Die von mir stets gern gelesene Hadley Freeman, Kolumnistin des britischen Guardian, hat dort bereits letztes Jahr festgestellt, dass die jährliche Best-Dressed List von «Vanity Fair» irgendwie immer erratischer wird (um es vorsichtig zu formulieren, Frau Freeman drückt es drastischer aus). Nun, wie der treue Leser weiss, liebe ich «Vanity Fair» (amerikanische Ausgabe, natürlich) – aber hier hat Hadley Freeman recht: auch diesen September fanden sich auf der Best-Dressed List von «Vanity Fair» wieder sehr merkwürdige Einträge; neben so wunderbaren Erscheinungen wie Tom Brady, den ich aufrichtig liebe, namentlich so Unerklärlichkeiten wie Jay-Z, Colin Firth, Stella McCartney, Ozwald Boateng und, worst of all, Jean Pigozzi und Carlos Souza (die albernsten Schuhe).

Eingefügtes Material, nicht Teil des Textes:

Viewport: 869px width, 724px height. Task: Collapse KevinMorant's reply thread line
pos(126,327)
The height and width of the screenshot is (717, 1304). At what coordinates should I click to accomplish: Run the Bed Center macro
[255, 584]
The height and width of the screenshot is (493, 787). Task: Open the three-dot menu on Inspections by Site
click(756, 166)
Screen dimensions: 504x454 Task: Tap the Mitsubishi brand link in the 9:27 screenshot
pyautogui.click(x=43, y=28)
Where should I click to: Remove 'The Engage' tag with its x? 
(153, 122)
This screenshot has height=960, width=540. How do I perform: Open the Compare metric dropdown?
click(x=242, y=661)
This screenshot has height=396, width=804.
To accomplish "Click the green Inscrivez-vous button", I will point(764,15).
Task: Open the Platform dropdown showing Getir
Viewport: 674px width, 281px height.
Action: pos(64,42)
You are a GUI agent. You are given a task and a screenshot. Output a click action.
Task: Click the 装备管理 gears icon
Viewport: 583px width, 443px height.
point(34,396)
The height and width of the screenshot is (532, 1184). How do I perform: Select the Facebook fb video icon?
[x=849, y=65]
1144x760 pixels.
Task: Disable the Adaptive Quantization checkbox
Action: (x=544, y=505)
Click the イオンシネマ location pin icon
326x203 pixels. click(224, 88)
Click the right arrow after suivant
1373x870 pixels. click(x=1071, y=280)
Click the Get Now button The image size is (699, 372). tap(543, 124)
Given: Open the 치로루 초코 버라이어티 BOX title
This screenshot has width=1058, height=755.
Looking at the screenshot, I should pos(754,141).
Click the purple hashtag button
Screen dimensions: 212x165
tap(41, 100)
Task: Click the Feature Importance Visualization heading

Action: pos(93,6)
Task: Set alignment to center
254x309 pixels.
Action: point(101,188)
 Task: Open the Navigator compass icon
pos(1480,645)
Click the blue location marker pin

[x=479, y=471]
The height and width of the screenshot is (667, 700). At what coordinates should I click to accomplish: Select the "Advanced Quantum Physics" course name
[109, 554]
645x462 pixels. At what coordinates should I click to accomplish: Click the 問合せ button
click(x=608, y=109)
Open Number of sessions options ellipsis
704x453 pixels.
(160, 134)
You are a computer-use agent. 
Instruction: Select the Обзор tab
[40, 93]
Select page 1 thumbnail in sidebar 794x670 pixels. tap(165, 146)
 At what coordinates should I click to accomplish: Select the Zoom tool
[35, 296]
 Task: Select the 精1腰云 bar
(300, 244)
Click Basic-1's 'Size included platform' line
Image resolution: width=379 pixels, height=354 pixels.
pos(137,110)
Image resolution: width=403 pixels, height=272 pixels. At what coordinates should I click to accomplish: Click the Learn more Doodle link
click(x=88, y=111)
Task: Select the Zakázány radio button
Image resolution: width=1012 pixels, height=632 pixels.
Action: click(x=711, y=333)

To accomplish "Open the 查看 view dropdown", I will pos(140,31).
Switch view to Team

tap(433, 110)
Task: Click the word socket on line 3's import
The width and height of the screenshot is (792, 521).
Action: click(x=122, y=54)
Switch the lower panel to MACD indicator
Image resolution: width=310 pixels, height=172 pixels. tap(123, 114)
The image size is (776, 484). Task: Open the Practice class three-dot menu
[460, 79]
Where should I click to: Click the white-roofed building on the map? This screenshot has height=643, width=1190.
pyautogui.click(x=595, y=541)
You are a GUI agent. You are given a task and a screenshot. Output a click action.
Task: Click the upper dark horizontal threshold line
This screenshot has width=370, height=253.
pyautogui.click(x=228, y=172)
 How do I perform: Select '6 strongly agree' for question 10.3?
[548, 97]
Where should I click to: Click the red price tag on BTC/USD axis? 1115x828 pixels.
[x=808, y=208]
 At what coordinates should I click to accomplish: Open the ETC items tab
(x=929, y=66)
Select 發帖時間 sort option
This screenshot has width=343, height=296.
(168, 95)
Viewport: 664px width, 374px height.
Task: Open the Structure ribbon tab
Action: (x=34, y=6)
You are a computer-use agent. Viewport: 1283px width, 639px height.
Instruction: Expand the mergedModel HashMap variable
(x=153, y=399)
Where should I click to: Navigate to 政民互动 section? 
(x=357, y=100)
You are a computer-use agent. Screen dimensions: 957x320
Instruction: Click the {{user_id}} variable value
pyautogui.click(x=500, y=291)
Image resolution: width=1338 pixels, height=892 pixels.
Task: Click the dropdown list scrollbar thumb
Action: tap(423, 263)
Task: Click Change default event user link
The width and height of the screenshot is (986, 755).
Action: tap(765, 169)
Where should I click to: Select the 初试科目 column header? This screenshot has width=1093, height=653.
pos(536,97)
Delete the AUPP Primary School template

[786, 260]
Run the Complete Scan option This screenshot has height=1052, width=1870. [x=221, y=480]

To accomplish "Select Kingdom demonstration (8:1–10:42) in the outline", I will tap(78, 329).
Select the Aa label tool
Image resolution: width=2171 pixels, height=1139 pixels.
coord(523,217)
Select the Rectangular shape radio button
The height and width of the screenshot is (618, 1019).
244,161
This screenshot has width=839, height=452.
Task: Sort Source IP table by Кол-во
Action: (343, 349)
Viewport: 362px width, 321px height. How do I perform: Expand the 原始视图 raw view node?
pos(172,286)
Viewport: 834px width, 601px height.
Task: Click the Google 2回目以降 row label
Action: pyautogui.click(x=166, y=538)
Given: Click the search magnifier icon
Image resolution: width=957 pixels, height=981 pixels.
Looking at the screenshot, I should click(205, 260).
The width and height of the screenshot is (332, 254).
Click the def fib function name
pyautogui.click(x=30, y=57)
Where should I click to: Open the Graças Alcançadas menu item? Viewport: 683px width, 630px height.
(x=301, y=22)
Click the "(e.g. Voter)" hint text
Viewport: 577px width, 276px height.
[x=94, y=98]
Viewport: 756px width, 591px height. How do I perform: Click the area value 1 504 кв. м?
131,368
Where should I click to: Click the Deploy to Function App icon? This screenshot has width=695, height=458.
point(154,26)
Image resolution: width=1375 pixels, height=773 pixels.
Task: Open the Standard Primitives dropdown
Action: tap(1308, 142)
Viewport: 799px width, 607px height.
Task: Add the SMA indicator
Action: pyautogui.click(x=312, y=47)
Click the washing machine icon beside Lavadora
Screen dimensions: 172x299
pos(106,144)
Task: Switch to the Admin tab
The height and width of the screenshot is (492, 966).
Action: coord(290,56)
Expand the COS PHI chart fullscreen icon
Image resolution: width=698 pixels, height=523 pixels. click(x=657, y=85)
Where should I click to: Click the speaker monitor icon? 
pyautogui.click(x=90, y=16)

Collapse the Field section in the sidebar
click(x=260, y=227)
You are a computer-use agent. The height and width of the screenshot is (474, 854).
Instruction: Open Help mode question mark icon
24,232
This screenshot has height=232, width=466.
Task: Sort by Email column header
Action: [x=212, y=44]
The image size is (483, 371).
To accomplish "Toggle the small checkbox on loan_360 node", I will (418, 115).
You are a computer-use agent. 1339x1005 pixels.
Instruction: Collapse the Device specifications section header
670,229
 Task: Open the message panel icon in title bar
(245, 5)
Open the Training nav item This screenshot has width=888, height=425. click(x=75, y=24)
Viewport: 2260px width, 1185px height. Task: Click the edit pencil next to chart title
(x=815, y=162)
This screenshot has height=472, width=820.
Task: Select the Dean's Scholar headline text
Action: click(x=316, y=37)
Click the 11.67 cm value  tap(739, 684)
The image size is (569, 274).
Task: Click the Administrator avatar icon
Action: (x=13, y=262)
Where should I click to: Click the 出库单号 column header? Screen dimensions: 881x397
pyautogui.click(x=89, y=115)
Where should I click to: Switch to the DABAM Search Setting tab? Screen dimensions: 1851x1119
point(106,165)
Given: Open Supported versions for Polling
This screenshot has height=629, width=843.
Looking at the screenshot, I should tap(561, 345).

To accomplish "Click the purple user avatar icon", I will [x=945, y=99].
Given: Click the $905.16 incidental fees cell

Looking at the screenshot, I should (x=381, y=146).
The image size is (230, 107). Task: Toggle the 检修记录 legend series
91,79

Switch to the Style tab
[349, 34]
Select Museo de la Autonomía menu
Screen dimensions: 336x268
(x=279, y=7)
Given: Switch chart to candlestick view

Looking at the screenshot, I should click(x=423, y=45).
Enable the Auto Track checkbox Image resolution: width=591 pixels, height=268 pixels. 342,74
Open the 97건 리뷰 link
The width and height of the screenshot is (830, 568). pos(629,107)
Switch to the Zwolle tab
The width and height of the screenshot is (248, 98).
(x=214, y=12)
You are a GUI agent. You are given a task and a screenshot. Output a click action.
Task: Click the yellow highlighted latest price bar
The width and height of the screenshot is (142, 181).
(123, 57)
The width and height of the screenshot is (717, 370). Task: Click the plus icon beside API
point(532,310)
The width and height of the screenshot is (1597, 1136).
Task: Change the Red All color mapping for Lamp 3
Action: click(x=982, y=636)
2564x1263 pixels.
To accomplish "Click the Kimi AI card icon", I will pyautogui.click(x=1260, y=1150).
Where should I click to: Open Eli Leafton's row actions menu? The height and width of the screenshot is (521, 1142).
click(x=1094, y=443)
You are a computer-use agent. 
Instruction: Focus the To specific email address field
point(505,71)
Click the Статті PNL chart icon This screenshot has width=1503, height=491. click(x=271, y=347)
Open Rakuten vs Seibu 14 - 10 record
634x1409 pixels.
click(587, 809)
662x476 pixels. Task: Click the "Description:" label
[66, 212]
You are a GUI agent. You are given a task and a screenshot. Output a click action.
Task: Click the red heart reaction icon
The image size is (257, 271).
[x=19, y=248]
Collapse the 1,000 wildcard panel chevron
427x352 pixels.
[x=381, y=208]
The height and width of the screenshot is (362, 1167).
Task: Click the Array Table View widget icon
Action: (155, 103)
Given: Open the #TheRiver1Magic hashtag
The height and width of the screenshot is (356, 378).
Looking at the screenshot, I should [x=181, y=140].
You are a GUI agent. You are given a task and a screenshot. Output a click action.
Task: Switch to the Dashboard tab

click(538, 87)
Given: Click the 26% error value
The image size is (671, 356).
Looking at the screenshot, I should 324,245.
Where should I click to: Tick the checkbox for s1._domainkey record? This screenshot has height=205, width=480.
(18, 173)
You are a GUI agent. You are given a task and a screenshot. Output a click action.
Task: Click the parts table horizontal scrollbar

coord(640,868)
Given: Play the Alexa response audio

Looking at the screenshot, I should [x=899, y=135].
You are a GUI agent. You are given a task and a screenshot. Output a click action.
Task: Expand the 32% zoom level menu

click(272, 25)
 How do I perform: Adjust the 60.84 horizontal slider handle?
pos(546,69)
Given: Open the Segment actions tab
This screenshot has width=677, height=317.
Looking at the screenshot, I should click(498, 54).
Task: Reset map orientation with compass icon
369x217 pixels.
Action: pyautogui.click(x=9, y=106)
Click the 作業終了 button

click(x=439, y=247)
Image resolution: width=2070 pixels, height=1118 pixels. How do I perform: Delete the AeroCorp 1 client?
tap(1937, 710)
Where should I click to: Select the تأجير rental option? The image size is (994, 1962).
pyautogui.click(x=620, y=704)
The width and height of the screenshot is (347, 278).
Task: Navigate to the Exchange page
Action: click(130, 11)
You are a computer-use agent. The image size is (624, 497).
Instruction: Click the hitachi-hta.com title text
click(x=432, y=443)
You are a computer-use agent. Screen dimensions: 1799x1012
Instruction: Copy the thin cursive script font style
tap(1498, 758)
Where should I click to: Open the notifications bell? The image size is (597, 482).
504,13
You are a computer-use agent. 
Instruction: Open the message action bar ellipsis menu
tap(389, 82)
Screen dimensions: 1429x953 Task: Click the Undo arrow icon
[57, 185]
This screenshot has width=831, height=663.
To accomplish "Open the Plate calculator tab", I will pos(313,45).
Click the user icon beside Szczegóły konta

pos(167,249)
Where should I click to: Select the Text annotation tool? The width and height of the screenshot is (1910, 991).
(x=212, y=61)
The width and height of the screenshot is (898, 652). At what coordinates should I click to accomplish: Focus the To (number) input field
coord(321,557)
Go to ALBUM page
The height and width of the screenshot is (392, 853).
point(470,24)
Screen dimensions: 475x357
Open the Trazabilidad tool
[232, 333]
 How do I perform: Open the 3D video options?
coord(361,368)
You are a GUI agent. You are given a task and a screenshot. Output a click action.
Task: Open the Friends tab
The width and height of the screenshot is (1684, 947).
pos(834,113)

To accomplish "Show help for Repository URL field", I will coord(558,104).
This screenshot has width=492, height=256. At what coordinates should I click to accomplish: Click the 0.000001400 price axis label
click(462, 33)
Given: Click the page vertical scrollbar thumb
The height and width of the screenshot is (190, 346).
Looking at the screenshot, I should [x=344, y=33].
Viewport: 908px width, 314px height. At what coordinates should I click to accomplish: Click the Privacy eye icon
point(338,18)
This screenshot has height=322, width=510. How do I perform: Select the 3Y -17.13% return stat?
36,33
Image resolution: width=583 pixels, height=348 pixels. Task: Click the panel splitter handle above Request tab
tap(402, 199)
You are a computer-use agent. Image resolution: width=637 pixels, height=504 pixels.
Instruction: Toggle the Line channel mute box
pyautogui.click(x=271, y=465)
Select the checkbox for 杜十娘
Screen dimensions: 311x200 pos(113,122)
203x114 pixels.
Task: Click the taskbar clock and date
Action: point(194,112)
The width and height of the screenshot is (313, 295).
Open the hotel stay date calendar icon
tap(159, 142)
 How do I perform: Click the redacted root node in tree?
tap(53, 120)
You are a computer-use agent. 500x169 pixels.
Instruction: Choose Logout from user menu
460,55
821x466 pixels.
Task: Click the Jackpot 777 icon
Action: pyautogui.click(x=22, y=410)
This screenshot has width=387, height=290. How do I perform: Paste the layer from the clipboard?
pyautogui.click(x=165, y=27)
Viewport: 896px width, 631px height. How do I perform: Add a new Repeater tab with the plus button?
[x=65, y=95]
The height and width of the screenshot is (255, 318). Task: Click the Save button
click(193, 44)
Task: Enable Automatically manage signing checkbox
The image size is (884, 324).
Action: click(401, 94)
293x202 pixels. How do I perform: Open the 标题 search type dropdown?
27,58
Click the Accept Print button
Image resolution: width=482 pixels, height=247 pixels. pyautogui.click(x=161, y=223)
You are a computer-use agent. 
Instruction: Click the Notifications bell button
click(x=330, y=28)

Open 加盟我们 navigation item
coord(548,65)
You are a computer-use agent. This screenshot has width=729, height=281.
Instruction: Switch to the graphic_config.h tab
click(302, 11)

Nun, die wahre sartoriale Exzellenz findet sich ohnehin nicht in der laufenden, sondern in der Hall-of-Fame-Abteilung der Liste, wo die zeitlosen Ikonen des guten Geschmacks versammelt sind, angeführt von einer leider inzwischen abgetretenen Garde von Upper-East-Side-Instanzen, aus Zeiten, als die Ladies ihren Lunch in Le- und La-Restaurants wie La Côte Basque und Le Cirque einnahmen (natürlich wurde nicht wirklich gegessen) und Namen wie Babe Paley, C. Z. Guest und Jacqueline Onassis (alle in der Hall of Fame) die Trophäen jeder Gästeliste waren. Ausserdem finden sich in der Hall of Fame der Best-Dressed List von «Vanity Fair» zum Beispiel Lauren Bacall, Mercedes Bass, Candice Bergen, Pat Buckley, Nan Kempner, Amy Fine Collins, Catherine Deneuve, Daphne Guinness, Audrey Hepburn, Bianca Jagger, Elsa Klensch, Fran Lebowitz, Clare Boothe Luce, Chessy Rayner, Rosalind Russell, Giovanni Agnelli, Giorgio Armani, Bill Blass, Robert Evans, Bryan Ferry, Hubert de Givenchy, Cary Grant, David Hockney – und aufschlussreicherweise niemand aus dem deutschen Sprachraum. Ich muss all diese Namen hier mal wieder erwähnen, weil sie heutzutage viel zu selten erwähnt werden, und wenn ich auch nicht finde, dass früher alles besser war, so denke ich, dass wir immer noch ne Menge lernen können von Leuten, die sich richtig anziehen.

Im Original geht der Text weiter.